Some big data analytics and observational research can also be done on HIPAA de-identified data. But the traditional issues with de-identified data will be particular obstacles for other big data outcomes. Big data tools and data sets, for example, will increasingly bring re-identification of HIPAA de-identified data to the fore. When larger and broader publicly available data sets are joined with newly de-identified data, existing de-identification approaches become even less durable and identities become easier to re-establish.
De-identified data are also challenging for the kind of deep analytics that are needed to try to differentiate causality from correlation in observational data. It is indeed the patient’s identity that binds together data for patient-centric research and allows continuous aggregation and linking of data over time. Of course, fully de-identified data also does not support communicating with the patient when new findings or therapies are identified.
Analyzing clinical and claims data for quality and efficiency in accountable care is certainly a big driver for considering big data in healthcare right now. In this area, as in others, the flexibility that big data tools have to work with unstructured, as well as structured, data offers help in pursuing this very complex task.
It is important then to also consider improving the sharing and management of less well-structured data. Continuity of care infrastructure requires data from one EHR to be consumed and processed by another EHR via highly structured data messages. Big data approaches benefit from, but are not wholly constrained by, such highly structured data. Standards and technologies for indexing, marking-up, matching and linking data though are important. For the time being these efforts will rely on ad hoc data warehouse accumulation techniques unless other standardization of infrastructure is advanced.

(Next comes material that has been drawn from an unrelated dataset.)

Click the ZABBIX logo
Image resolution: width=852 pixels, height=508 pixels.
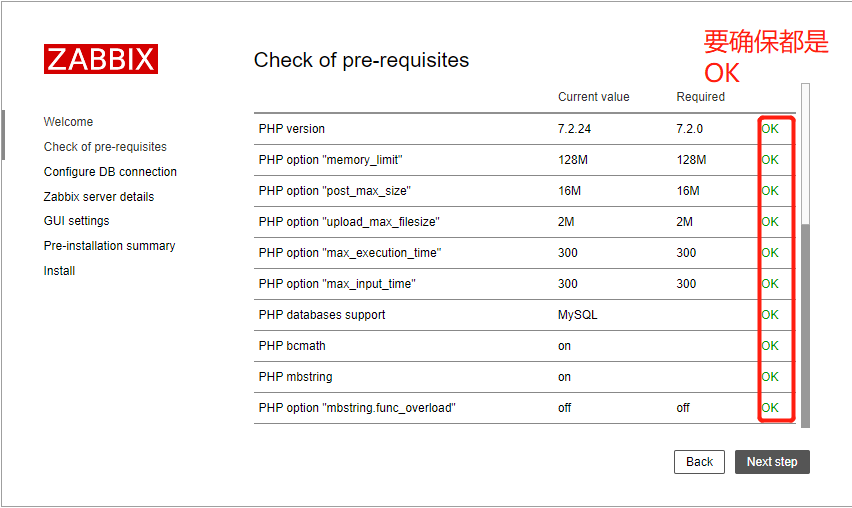coord(101,59)
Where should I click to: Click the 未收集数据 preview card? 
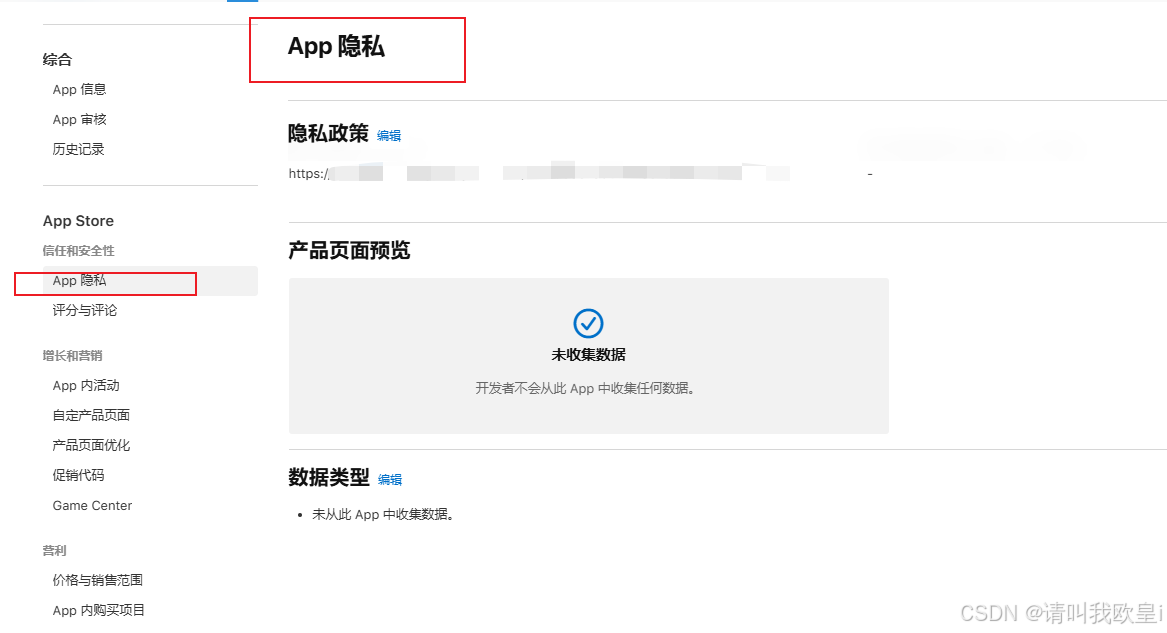589,356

There is an analogous tension on display in the area of healthcare quality, where approaches for advancing the measurement of national quality outcomes do not take advantage of the massive amount of less well-structured electronic data that are already available in the healthcare infrastructure.
Unfortunately, as in other uses, having deeper clinical data that are linkable to the patient can be helpful as well for supporting the investigation of outbreaks, notification of exposures, and suppressing the spread of infectious diseases. Some of these data do not get passed out of clinical care environments. Current efforts to more broadly tap locally held data for investigation and other public health purposes have focused on either remote EHR access or highly structured distributed query. Full leverage of local big data tools, however, could represent a different path to local query that can accommodate less well-structured data and more generalized use.
The wide range of policy and utilization challenges for big data is at least encouraging for the many health uses they suggest. As big data work progresses, consideration of the known utilization obstacles for analytics should become an increasing focus. Different policy considerations will need to be advanced to enable big data outcomes that match the full big data hype.